The data obtained had a two-level structure with persons (2915 units) nested within countries (12 units); thus, a cross-sectional multilevel model was adopted41. The explained variable was the burnout level among the psychotherapists, which was operationalized as the global burnout indicator. The explaining variables at Level 1 were the four higher-order values assessed by each person (see Measures section), centered on their means (centering on the group mean). The Level 2 variables were aggregates of the individual person’s scores on four higher-order values to form a country mean of each value, which was then centered on the mean for all countries at a given value (see, centering on the grand mean). The maximum likelihood (ML) estimation method was used. For random effects (the random intercept model), the covariance structure of the variance components (VC) was assumed.

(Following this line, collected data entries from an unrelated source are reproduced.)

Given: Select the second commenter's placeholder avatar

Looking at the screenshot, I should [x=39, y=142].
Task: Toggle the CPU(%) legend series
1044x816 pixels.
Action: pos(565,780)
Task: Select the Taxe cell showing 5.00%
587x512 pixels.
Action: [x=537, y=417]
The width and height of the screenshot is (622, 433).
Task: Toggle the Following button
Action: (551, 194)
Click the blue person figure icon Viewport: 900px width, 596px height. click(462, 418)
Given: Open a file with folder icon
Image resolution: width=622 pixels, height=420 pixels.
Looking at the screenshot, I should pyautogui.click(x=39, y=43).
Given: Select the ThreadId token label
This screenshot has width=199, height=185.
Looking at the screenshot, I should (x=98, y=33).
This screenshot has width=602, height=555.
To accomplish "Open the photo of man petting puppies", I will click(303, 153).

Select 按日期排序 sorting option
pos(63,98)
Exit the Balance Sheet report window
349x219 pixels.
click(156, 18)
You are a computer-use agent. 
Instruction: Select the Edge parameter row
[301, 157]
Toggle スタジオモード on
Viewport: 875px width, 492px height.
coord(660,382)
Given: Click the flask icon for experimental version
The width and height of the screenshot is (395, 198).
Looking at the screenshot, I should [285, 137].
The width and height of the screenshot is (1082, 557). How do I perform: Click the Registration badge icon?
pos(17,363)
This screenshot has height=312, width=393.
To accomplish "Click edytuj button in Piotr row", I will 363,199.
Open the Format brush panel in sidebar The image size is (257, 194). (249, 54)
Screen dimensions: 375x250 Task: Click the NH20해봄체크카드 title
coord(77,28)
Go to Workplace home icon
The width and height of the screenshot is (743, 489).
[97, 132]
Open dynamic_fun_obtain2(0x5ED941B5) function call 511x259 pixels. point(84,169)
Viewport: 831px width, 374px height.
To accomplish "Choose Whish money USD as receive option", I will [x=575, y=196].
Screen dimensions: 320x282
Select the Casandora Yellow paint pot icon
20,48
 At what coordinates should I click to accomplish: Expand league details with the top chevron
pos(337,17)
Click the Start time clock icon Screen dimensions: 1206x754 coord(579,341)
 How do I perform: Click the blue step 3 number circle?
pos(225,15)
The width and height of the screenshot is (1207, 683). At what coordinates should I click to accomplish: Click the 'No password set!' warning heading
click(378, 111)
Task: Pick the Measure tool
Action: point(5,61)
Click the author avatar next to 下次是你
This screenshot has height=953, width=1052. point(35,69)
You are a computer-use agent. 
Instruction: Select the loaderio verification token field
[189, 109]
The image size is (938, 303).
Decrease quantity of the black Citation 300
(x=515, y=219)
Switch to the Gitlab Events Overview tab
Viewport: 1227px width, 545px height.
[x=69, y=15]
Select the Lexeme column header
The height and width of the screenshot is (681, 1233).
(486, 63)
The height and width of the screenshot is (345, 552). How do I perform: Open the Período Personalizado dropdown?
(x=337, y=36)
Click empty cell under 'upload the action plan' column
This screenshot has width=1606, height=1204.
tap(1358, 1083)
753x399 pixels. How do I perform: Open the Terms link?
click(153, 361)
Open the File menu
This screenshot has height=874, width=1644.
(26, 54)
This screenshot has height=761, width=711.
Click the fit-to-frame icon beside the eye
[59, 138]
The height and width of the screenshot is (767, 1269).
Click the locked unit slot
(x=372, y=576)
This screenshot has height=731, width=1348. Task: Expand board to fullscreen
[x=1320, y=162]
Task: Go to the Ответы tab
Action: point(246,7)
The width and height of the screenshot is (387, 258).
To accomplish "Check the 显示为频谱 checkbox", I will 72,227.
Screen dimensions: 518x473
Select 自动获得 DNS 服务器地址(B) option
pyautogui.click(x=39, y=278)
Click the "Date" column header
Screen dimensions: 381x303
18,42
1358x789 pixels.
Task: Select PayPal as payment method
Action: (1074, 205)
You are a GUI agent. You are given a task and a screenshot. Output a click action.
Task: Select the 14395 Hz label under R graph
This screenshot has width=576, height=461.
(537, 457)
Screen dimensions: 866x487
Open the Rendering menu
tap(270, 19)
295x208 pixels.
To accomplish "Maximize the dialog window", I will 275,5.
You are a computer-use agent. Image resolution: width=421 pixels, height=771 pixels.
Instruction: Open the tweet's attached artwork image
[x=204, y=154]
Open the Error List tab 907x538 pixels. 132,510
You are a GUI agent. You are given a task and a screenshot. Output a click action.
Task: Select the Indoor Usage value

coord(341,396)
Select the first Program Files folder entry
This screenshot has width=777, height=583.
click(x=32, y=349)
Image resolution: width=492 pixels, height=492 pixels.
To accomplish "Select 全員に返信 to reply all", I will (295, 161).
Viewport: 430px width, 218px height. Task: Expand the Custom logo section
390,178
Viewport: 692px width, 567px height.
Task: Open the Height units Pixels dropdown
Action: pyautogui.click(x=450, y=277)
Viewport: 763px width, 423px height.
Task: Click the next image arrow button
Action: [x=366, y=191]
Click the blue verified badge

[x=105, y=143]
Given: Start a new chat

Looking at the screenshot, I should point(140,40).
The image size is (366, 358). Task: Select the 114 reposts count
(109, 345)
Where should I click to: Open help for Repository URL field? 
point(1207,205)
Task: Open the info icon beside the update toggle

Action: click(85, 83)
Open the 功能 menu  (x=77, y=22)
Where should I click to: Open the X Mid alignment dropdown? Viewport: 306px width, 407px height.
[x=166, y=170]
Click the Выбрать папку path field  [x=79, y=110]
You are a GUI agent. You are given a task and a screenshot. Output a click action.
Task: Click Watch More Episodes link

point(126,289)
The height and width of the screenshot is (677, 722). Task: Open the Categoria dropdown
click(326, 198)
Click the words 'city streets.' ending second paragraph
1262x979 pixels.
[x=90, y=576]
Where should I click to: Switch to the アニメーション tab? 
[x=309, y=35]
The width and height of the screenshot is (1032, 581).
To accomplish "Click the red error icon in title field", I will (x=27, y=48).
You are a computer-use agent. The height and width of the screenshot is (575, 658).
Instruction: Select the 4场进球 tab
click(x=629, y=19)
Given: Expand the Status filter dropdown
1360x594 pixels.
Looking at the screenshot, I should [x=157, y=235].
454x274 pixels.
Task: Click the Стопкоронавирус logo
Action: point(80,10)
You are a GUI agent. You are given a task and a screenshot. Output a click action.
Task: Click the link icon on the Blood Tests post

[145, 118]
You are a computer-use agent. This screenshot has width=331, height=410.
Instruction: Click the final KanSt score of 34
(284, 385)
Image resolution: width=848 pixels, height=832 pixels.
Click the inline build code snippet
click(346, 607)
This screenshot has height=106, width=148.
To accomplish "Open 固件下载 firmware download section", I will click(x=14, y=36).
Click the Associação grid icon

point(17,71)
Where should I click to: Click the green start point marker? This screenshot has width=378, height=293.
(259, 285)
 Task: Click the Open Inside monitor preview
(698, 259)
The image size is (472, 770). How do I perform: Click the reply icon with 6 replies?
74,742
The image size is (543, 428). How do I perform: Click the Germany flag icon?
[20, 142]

Unconditional (i.e., intercept only) modeling was the first step of the analysis. It was also used to obtain the interclass correlation coefficient (ICC)42, which informs about the proportion of variance in the burnout level explained by a grouping variable, that is, a country in which a participant is a psychotherapist. ICC values as low as 0.01 were treated as non-trivial43. Next, sociodemographic and work-related characteristics and COVID-19-related distress were added to the model. Continuous variables were centered on the group mean (e.g., age, work experience, and pandemic-related stress), whereas categorical variables were transformed into two dummy-coded categories (sex: female = 0, male = 1; relationship status: single = 0, in a stable relationship = 1; weekly workload: 0 = less than 20 h, 1 = 20 h and more; supervision: 0 = quarterly or less, 1 = once a month or more). In subsequent steps, only the variables found to be significantly related to the explained variable were taken into account44. In the third step, the Level 1 personal values were added, followed by the introduction of the Level 2 aggregates of these values for each country in the fourth step. Finally, the cross-level interactions of all values were tested45,46. For significant cross-level interactions, simple slopes, regions of significance, and confidence bands were established using the computational tools developed by Preacher et al.47. Statistical analysis was performed using IBM SPSS Statistics version 2748. Only the final hypothesis-testing models are presented in the article.
For model comparison, deviance statistics, based on χ2 distribution with the degrees of freedom equal to the difference in the number of parameters estimated in nested models, and the Akaike Information Criterion were used41.
All procedures performed in studies involving human participants were in accordance with the ethical standards of the institutional and/or national research committee and with the 1964 Helsinki Declaration and its later amendments or comparable ethical standards.